### PROBLEM STATEMENT
Recast the lines of the material below as a numbered list, starting with the line that contains "The width and height of the screenshot is (2576, 1288)." and going on through the line that contains "View menu is located at coordinates (1398, 726).". Leave out any blank lines.

***** ENTRIES

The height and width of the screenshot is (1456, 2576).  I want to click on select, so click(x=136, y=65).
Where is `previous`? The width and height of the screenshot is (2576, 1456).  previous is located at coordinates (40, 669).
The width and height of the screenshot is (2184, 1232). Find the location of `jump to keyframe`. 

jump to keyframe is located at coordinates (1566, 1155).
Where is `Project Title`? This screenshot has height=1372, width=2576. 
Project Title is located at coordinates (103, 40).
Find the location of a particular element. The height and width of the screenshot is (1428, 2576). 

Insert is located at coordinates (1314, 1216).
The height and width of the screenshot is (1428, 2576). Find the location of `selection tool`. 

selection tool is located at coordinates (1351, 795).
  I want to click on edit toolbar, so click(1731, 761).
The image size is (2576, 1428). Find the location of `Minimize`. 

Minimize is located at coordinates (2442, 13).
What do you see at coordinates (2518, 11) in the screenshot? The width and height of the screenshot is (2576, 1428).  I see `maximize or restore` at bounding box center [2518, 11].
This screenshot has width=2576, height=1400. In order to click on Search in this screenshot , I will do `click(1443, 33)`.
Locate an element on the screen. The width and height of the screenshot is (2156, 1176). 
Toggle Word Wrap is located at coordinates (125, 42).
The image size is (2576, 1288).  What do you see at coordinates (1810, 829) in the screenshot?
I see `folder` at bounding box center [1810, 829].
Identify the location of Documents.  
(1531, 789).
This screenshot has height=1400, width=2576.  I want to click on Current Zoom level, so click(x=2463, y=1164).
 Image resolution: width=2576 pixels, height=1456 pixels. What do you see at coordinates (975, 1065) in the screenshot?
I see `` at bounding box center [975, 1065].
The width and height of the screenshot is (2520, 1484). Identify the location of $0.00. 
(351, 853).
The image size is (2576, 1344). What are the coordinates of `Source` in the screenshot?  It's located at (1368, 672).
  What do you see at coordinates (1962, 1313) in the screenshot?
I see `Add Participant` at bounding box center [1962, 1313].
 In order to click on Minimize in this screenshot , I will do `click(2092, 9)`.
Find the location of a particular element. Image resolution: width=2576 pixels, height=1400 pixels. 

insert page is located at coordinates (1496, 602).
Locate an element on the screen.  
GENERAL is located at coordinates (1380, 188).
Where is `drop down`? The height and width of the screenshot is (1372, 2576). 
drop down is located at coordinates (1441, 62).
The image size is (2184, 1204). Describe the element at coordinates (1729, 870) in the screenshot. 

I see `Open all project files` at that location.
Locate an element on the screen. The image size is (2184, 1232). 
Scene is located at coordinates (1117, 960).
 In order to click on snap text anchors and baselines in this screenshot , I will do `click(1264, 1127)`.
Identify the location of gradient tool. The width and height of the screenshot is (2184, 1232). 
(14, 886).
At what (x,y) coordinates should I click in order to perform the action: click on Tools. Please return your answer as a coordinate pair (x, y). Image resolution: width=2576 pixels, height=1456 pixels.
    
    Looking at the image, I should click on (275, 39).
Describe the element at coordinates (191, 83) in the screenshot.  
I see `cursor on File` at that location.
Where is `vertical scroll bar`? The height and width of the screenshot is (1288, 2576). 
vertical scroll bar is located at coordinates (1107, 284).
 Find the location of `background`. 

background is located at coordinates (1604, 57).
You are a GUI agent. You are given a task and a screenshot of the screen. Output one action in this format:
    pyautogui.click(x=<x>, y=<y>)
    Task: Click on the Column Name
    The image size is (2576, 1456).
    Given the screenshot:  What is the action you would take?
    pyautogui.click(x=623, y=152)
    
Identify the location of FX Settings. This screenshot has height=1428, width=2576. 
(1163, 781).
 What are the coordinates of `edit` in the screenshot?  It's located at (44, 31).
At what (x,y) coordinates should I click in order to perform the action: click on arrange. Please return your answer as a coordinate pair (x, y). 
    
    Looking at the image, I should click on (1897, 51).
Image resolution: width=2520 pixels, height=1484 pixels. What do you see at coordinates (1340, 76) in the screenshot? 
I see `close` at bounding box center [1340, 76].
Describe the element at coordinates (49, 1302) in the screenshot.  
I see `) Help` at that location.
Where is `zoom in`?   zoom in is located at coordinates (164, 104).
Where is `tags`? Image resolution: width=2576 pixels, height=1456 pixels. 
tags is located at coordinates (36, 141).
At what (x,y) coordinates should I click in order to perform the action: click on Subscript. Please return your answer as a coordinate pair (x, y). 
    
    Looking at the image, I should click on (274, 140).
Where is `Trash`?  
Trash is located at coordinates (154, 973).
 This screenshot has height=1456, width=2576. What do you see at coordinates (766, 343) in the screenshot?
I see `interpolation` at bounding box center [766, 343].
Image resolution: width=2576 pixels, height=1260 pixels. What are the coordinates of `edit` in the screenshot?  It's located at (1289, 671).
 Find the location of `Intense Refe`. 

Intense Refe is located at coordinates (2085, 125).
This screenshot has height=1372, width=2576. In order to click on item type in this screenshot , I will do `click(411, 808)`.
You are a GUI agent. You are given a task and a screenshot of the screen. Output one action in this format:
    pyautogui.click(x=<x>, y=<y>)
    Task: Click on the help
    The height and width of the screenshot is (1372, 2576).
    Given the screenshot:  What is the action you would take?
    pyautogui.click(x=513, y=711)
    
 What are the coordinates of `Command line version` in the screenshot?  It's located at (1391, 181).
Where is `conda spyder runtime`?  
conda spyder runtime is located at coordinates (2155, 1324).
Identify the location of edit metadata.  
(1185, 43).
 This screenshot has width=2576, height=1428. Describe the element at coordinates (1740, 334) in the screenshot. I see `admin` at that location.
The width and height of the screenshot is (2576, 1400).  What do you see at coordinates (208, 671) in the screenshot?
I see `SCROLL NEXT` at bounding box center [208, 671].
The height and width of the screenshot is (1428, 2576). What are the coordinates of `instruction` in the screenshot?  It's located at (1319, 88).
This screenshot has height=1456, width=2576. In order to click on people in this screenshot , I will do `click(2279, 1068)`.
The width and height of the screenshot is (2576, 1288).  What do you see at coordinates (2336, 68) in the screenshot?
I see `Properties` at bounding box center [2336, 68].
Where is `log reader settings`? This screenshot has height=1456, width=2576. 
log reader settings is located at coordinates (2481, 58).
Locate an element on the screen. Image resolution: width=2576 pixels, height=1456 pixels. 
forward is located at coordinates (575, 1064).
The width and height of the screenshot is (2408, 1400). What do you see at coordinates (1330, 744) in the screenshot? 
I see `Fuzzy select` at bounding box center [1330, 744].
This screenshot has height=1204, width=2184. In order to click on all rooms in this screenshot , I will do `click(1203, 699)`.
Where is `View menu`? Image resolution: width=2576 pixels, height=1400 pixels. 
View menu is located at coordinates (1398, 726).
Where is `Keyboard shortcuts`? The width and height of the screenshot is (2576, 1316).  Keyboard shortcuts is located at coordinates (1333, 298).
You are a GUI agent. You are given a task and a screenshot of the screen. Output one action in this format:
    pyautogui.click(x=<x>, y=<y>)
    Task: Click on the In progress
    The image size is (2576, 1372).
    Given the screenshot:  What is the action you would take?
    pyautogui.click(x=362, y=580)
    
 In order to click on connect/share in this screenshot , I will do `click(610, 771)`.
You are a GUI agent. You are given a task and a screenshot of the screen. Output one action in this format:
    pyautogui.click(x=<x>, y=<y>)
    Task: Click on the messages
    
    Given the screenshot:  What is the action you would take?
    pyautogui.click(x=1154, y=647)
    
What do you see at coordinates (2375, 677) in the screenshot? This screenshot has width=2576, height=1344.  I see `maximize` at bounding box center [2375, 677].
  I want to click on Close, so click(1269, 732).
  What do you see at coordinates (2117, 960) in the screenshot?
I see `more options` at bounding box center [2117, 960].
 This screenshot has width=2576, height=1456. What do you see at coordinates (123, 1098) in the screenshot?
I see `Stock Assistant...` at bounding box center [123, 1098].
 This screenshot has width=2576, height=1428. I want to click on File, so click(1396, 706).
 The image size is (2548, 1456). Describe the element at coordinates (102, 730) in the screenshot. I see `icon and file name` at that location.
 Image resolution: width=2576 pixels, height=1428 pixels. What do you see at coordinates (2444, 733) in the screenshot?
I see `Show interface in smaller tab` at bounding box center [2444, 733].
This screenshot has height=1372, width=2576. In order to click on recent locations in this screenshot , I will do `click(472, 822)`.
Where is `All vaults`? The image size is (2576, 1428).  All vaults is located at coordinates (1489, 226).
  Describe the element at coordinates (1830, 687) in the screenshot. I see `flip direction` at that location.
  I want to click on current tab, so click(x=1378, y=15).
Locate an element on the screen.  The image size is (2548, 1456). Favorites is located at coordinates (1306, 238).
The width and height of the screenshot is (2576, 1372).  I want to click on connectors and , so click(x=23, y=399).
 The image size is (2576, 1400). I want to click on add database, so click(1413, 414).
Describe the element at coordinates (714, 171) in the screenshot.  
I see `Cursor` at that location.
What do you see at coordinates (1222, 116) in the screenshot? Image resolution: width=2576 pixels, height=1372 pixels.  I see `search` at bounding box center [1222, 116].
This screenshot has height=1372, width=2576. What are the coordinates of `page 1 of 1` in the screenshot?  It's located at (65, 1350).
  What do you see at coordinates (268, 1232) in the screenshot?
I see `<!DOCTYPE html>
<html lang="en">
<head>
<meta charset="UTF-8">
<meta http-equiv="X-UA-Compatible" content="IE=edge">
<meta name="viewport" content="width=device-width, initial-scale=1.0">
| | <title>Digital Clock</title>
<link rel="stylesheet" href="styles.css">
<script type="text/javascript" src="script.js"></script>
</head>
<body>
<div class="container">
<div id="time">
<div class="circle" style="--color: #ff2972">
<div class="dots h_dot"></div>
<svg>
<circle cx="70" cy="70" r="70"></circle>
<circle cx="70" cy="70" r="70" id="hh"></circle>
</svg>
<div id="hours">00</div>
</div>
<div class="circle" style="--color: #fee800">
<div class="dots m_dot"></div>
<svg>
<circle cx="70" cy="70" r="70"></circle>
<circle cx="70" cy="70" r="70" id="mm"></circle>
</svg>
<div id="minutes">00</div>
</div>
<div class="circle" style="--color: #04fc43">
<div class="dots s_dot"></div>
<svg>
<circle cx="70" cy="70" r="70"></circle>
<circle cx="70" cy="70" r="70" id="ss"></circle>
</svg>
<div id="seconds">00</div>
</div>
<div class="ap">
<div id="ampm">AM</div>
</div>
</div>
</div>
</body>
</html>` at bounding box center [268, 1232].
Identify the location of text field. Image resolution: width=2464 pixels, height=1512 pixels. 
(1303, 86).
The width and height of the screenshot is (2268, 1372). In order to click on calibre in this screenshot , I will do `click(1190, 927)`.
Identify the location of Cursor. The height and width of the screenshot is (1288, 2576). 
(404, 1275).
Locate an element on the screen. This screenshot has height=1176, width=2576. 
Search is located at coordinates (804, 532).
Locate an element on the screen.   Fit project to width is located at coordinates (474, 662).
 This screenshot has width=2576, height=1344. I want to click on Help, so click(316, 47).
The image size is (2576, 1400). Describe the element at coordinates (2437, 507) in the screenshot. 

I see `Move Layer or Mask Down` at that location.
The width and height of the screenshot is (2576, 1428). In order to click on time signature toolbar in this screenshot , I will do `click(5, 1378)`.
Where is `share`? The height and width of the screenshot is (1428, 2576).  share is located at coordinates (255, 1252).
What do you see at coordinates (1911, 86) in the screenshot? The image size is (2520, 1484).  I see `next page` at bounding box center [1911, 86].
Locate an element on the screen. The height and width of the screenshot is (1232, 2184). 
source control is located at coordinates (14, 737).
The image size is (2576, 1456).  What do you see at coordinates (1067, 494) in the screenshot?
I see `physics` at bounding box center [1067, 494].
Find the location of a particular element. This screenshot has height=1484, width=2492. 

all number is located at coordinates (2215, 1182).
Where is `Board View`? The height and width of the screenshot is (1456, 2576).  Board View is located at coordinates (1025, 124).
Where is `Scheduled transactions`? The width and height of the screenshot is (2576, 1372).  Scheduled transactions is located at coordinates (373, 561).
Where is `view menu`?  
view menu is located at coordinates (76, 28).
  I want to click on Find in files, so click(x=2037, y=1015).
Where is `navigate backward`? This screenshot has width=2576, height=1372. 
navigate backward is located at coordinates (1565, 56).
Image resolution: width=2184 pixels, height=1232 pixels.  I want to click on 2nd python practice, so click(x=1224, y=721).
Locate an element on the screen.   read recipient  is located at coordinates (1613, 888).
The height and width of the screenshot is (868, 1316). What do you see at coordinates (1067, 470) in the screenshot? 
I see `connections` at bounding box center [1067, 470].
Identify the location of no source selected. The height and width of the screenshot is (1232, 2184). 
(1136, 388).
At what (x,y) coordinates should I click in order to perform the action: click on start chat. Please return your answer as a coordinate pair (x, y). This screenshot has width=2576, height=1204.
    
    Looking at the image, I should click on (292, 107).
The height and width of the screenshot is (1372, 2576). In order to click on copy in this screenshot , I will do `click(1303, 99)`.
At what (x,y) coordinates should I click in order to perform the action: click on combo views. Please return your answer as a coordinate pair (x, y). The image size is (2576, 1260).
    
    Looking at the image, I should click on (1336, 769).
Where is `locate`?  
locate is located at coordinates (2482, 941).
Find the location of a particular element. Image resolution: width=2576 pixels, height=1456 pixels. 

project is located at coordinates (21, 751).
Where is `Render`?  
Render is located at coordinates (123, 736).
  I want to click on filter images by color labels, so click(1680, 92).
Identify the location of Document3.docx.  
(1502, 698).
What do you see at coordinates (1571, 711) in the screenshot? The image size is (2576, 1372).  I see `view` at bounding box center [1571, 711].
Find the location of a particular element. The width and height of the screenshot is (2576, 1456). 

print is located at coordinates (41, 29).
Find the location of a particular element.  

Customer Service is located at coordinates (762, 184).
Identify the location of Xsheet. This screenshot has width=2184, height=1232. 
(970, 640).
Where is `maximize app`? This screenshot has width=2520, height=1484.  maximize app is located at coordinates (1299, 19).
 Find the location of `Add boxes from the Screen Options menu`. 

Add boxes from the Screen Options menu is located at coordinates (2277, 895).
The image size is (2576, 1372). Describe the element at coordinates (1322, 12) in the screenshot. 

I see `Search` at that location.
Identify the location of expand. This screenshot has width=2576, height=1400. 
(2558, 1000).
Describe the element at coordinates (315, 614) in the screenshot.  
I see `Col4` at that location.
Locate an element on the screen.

**********

### PROBLEM SOLUTION
1. The width and height of the screenshot is (2576, 1288).  What do you see at coordinates (2336, 68) in the screenshot?
2. I see `Properties` at bounding box center [2336, 68].
3. Where is `log reader settings`? This screenshot has height=1456, width=2576. 
4. log reader settings is located at coordinates (2481, 58).
5. Locate an element on the screen. Image resolution: width=2576 pixels, height=1456 pixels. 
6. forward is located at coordinates (575, 1064).
7. The width and height of the screenshot is (2408, 1400). What do you see at coordinates (1330, 744) in the screenshot? 
8. I see `Fuzzy select` at bounding box center [1330, 744].
9. This screenshot has height=1204, width=2184. In order to click on all rooms in this screenshot , I will do `click(1203, 699)`.
10. Where is `View menu`? Image resolution: width=2576 pixels, height=1400 pixels. 
11. View menu is located at coordinates (1398, 726).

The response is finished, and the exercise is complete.